Closer in, amid downtown Fargo's quartet of 100-year-old railroad depots and handful of newly minted coffee bars, I eyed the cement handprints of the city's own eclectic Walk of Fame (Marie Osmond . . . Oliver North . . . Dr. Ruth Westheimer . . . The Nitty Gritty Dirt Band) on the sidewalk in front of a printing shop. Around the corner was Duane Johnson's used bookstore, where I watched the frequent, endless freight trains--the biggest things in sight throughout the state--add bursts of breeze to the gusts ruffling the ceiling-high stacks of paperbacks through Johnson's open door.
"Wind," Johnson noted, "could be the state's greatest crop."
Johnson, who has the distinction of having sat down by mistake on Roger Maris' coffin when it arrived at the Fargo airport, had information about the state piled in his head like his stacks of books. Some of his Saturday afternoon customers proved to be aficionados as well.
"People here think it's boring, but it's not," said Todd Allen, who comes up from Texas with his wife, Bonnie, each summer to Jamestown, where he flies a crop duster and she photographs the landscape. "It's fascinating. History's all over here. History's sitting by the side of the road."
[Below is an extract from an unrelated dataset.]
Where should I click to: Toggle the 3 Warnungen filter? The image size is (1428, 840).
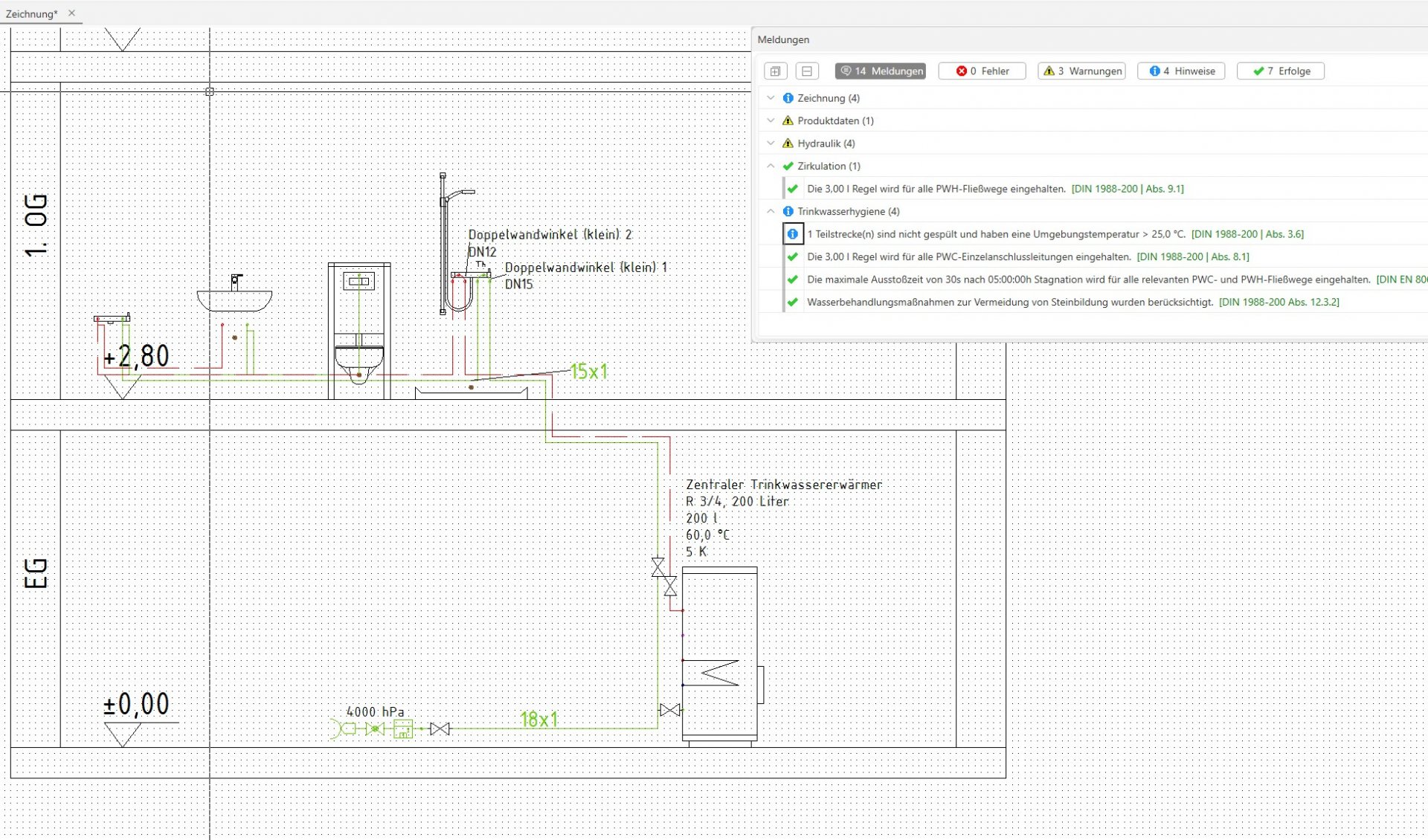(1081, 71)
Over the next few days, in fact, I would track the paths of Lewis and Clark, Gen. George Custer, Sitting Bull, Theodore Roosevelt and, according to one commemorative plaque, "North Dakota's pioneer dentists."
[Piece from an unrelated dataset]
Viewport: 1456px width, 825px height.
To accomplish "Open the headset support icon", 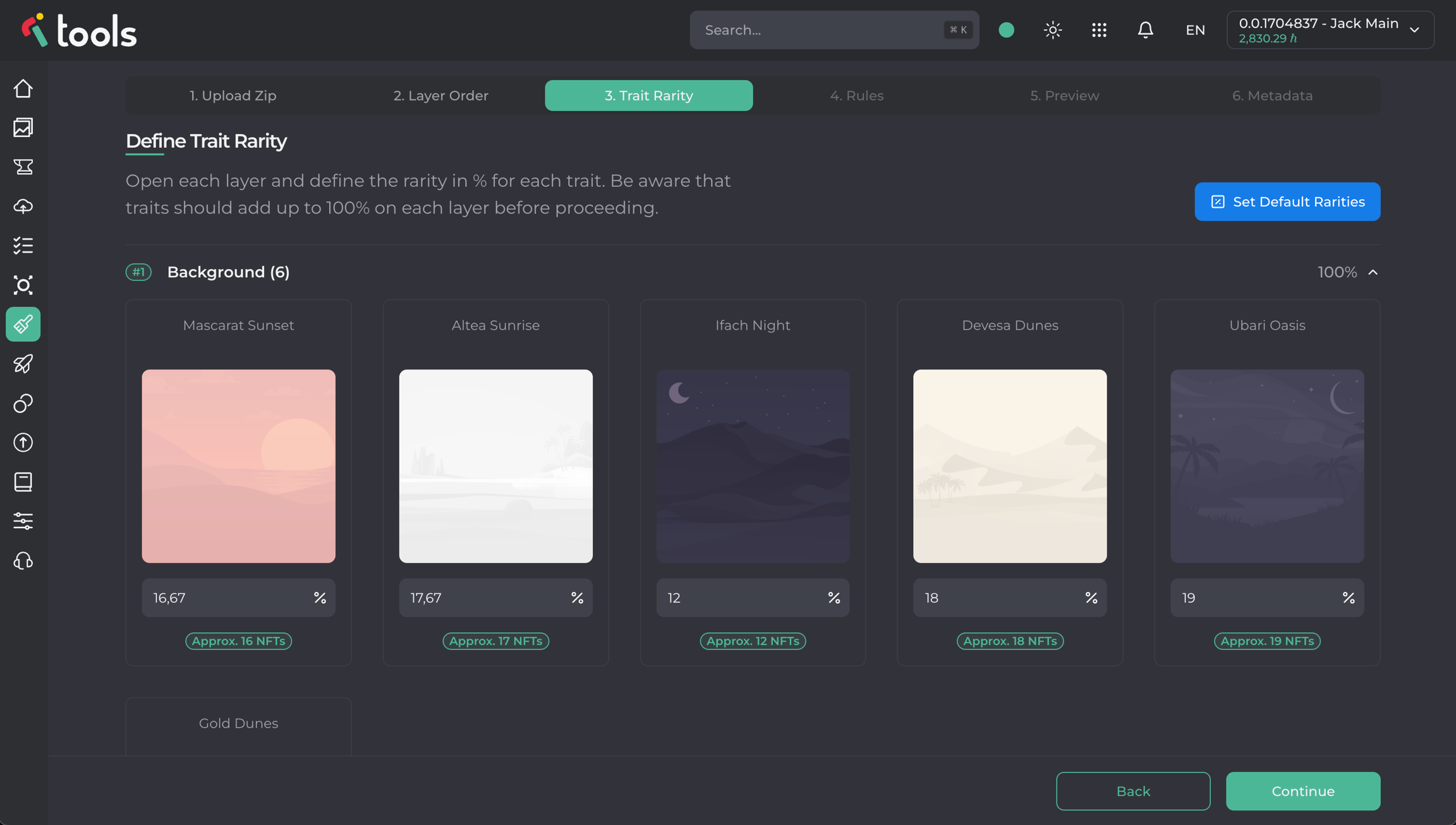I will tap(23, 561).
My first historic stop was at the tourist attraction called Bonanzaville, USA, a pioneer village in West Fargo, where the town's oldest log cabin, used as a hotel in 1872 and as the city jail three years later, is preserved along with a couple dozen historic buildings collected from around the state. The real surprise, however, was the fur-trading reenactment, where I shared buffalo stew with men actually nicknamed Digger, Lodgepole and Stumpy, who tried to explain the comparative merits of black-powder hunting rifles.
I pressed on: In Casselton, the home of three former governors including "Wild Bill" Langer, I looked over the preserved downtown, listed on the National Register of Historic Places, stretching from the Spare Time Lanes to Mane Street Hairdressing. Outside the former Grosvenor Mansion, built by the man who owned the original town bank, Inez Woell was touching up the wood on a side deck, part of the renovation since she and her husband bought the house last year.
She proudly showed off the grand rooms to a complete stranger, including the pool table they'd set up in the center of the cavernous third-floor ballroom. Heading west, then south after a night in the Tower City Bed and Breakfast, between a horse farm and the Lutheran church, I swooped along the emptiest, straightest back roads in America, driving and stopping, driving again and stopping again, unable to view the scenery just through the car window.
I visited orderly little towns dominated by grain silos and church steeples while Anita Bryant sang "My Little Corner of the World" on AM radio. I photographed the ruined barns of Ransom County and watched the endless fields of grass wave across what must be the world's largest lawn. I felt a little like Clint Eastwood running around Madison County a couple of states over--if Clint Eastwood toured his covered bridges wearing beige tennis shoes and driving a Dodge Neon.
Swinging north again to Jamestown, I reached the World's Largest Buffalo, a 60-ton behemoth with surprisingly soulful eyes. The official state brochure, somewhat defensive about one of its main attractions, sternly warns about the 26-by-46-foot cement monument: "It is a tribute--not a novelty."
I took another swing south through the farm fields just to be able to drive up the Missouri Riverbank along Lewis and Clark's trail, still almost the way they found it except, of course, for the road itself and a few odd pieces of threshing equipment.